Structure‐function relationships for enzymatic activity of β‐carotene 9′,10′‐oxygenase (CMO2)

Structure‐activity relationships of the carotenoid cleavage enzyme CMO2 have not been elucidated. Consequently, we have performed molecular simulations to determine stable 3D structures of CMO2 and correlation with protein function. Full‐length CMO2 was mutated at predicted critical residues (H226, H286, H357, E465, H574) and the mutated proteins were expressed in vitro . Functional activity was measured by quantitative lycopene metabolism in E. coli and HEK293 cells. CMO2 and mutant structures were predicted using protein threading (RaptorX) and scalable molecular dynamics simulation (NAMD) programs. RaptorX produced 10 possible 3D CMO2 structures. The best data fit was used for further modeling and simulations describing a structure containing four α‐helices and several β‐sheets. The interior of CMO2 features an opening/cleft that conforms to substrate binding/cleavage site criteria.

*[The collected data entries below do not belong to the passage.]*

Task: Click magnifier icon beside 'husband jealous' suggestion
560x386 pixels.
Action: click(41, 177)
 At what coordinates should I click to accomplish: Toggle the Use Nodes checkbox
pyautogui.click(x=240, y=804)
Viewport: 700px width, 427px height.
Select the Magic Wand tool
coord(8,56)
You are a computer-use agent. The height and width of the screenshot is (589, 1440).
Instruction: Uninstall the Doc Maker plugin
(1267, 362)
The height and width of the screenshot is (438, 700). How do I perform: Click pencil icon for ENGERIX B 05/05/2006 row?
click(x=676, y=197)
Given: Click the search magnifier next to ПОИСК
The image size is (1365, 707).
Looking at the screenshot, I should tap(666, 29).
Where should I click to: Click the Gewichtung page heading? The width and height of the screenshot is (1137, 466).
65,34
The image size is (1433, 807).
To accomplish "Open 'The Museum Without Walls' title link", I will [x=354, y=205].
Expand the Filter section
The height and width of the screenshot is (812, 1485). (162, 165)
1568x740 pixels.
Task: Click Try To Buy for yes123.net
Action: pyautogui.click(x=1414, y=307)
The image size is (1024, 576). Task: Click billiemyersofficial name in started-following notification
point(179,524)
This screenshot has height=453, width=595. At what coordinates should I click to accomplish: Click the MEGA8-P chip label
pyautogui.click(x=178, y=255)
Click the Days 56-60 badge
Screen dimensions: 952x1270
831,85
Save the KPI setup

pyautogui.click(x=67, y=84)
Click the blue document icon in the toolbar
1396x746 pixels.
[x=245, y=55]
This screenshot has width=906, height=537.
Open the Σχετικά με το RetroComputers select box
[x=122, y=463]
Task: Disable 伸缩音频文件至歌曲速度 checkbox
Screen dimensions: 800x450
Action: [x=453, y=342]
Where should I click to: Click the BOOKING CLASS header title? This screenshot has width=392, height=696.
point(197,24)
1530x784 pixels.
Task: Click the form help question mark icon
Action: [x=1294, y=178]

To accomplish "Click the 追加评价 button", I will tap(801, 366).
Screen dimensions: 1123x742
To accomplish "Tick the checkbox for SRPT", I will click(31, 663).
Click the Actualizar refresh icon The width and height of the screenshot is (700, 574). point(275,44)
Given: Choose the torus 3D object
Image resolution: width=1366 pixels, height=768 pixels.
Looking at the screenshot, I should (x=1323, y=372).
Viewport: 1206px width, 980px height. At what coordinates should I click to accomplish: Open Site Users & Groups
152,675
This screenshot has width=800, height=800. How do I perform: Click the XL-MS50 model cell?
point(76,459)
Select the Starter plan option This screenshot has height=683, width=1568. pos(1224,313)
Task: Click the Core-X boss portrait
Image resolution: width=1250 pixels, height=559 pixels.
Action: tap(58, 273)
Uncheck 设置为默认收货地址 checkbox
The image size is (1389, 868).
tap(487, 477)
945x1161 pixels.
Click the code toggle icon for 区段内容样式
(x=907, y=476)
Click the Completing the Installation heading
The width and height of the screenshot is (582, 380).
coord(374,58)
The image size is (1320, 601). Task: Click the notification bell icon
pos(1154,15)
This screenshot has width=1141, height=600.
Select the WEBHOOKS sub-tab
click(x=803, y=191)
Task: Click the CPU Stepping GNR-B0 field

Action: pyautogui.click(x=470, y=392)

Mutations of the selected residues to Ala(s) decreased the root mean squares deviation (RMSD) function c/w decreased CMO2 structure movement and stabilization. The bioinformatics results correspond with our finding that the expressed CMO2 mutants inhibit carotenoid metabolism. In conclusion, these results localize the catalytic region of CMO2. This work should facilitate further investigations of metabolism of specific carotenoids in vitro and in vivo.